═════ Material shown
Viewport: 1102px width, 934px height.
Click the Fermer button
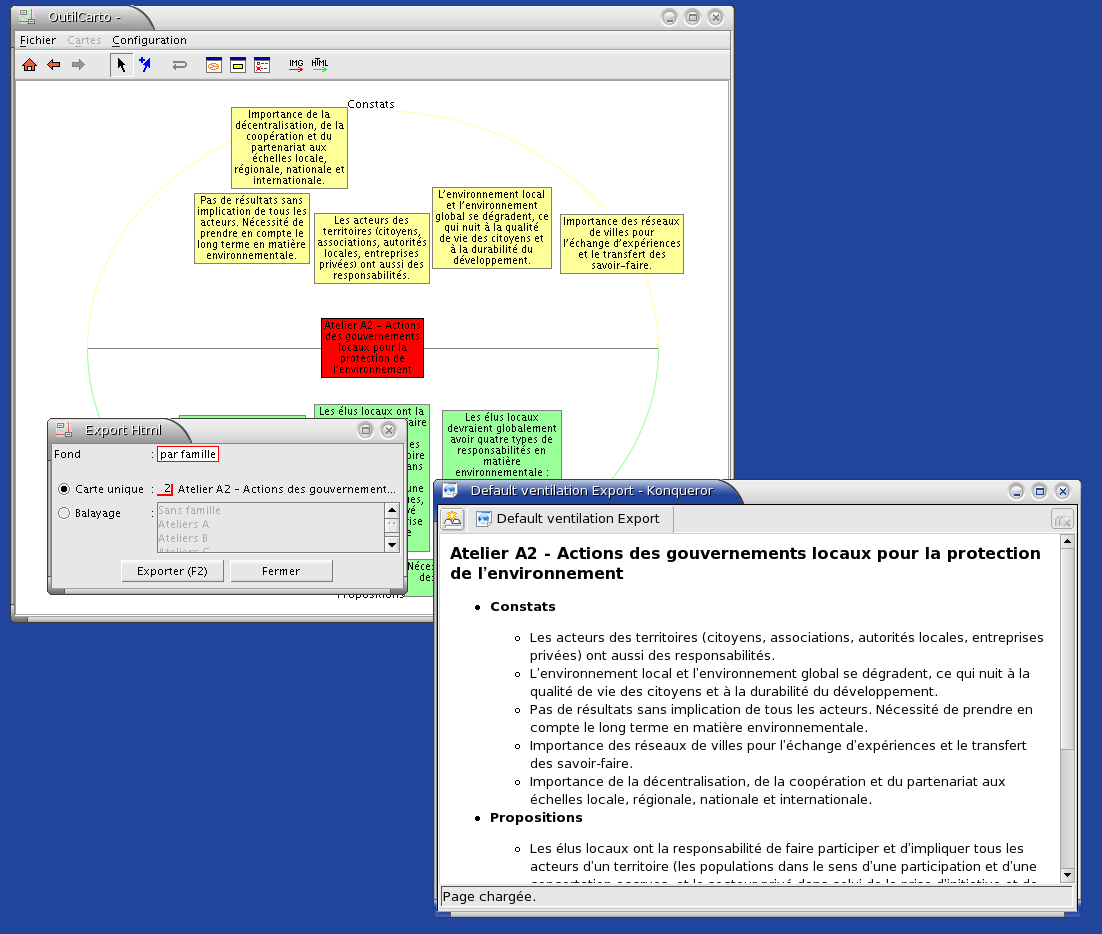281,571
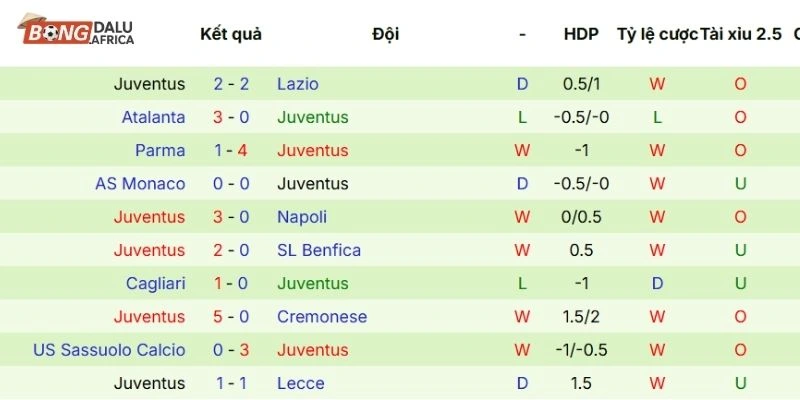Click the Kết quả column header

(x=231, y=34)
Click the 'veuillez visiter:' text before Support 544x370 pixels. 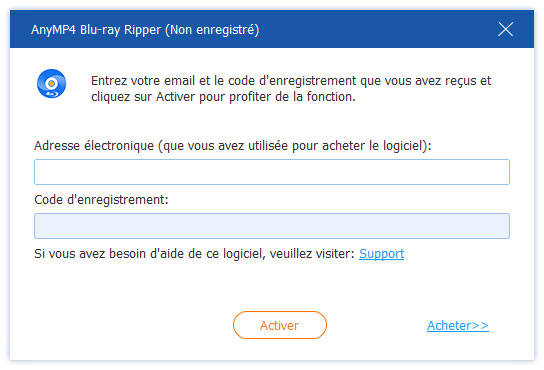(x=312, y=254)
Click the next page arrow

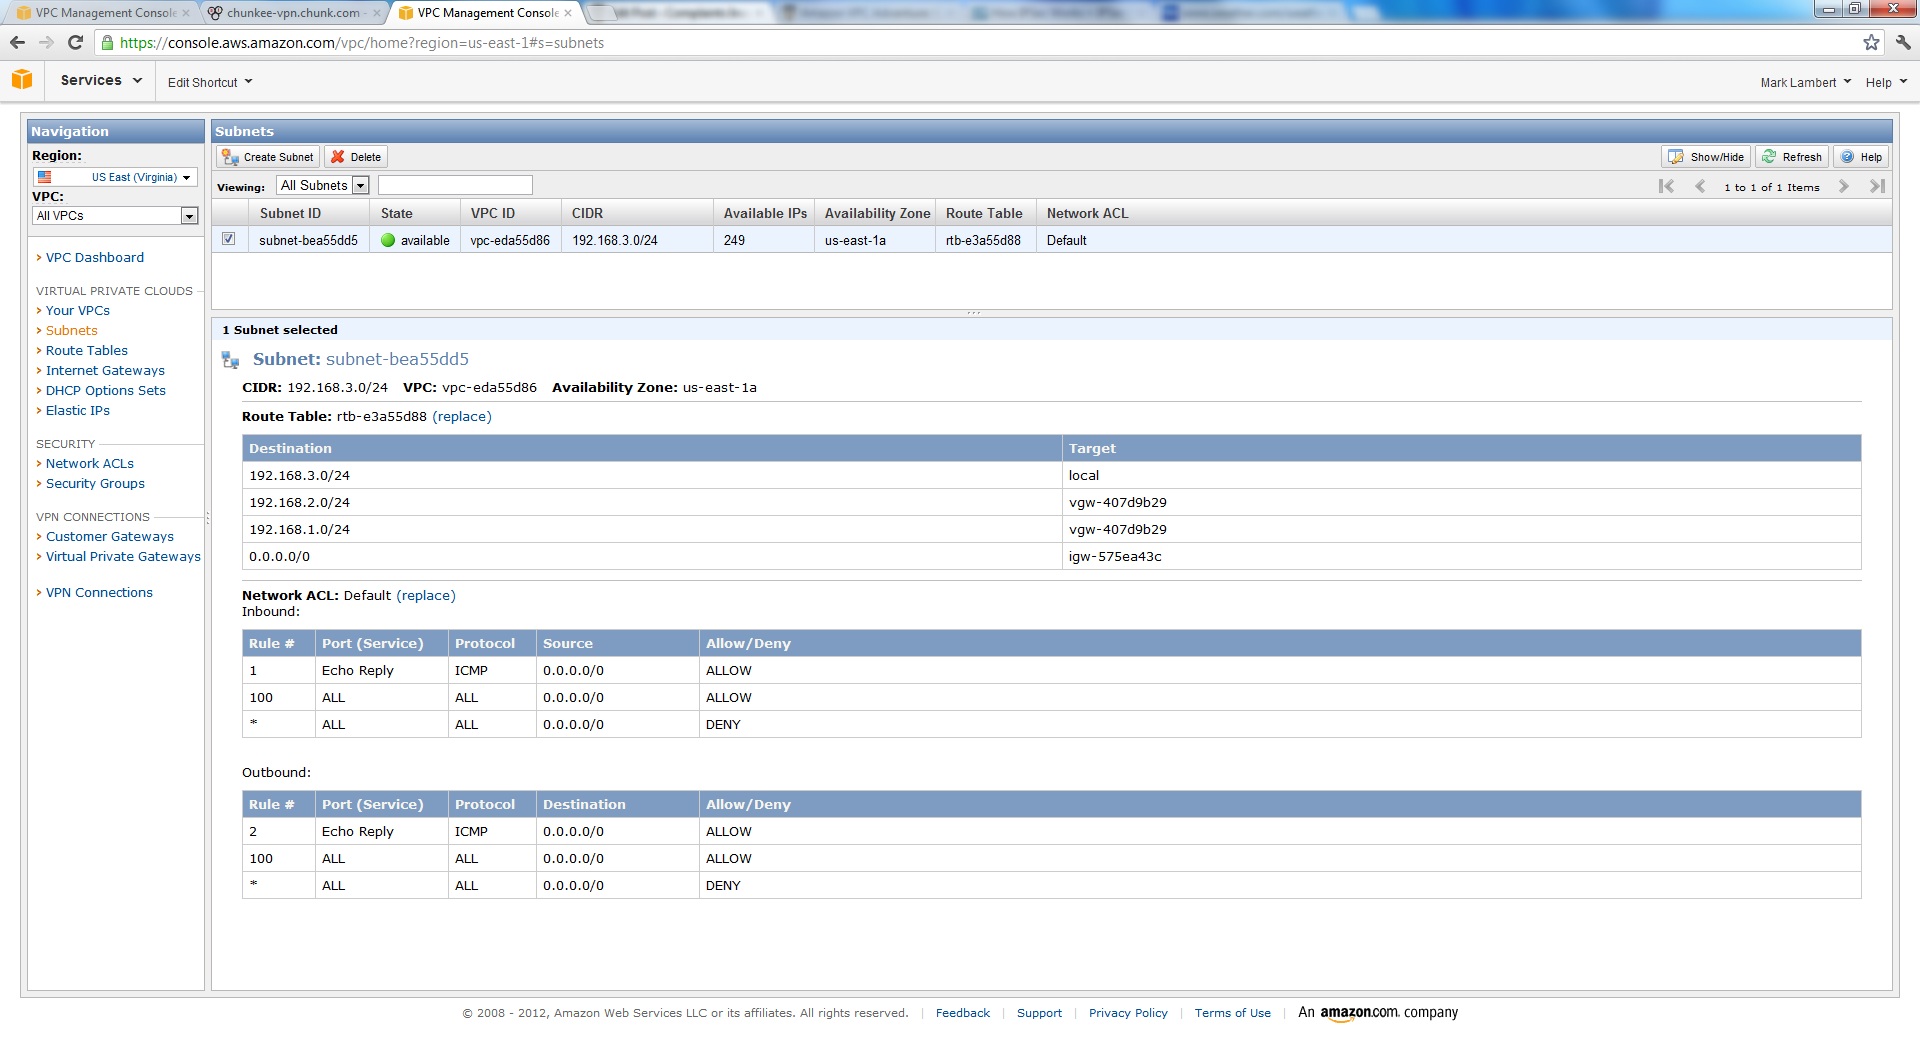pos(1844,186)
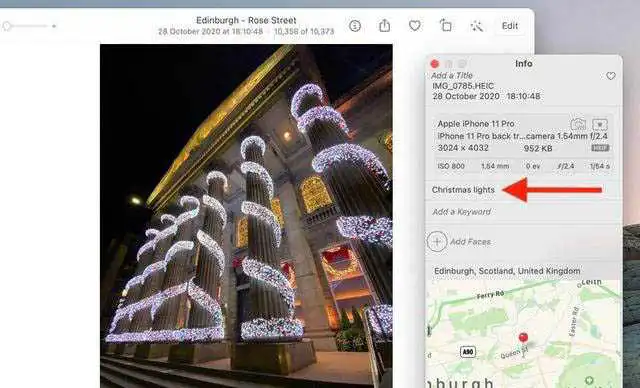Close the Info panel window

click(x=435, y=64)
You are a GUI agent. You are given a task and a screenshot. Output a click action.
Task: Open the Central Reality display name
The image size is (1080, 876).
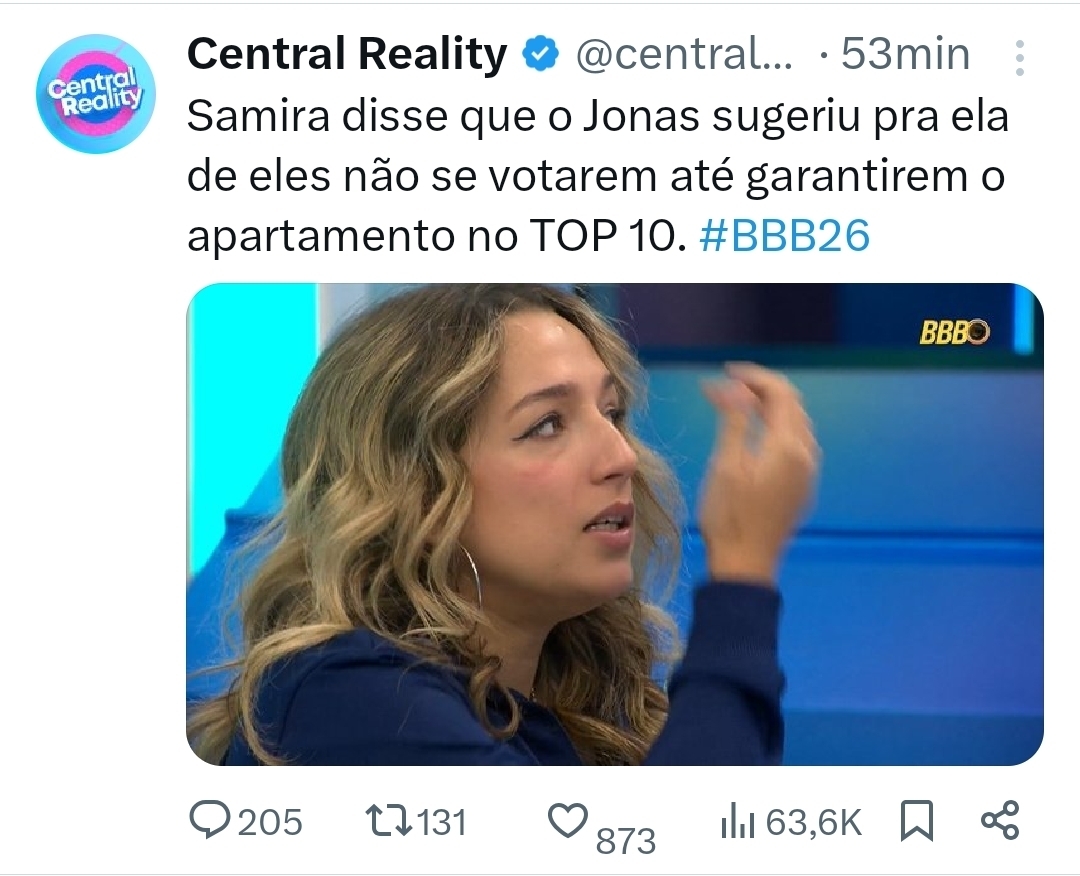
══════════
» **What you will do**
Leave the pictures aside and print exactly, and only, the lines from the one with "You are a GUI" through the end of the data, both included.

» **Written reply**
You are a GUI agent. You are given a task and a screenshot. Output a click action.
Task: Open the Central Reality display name
The image size is (1080, 876).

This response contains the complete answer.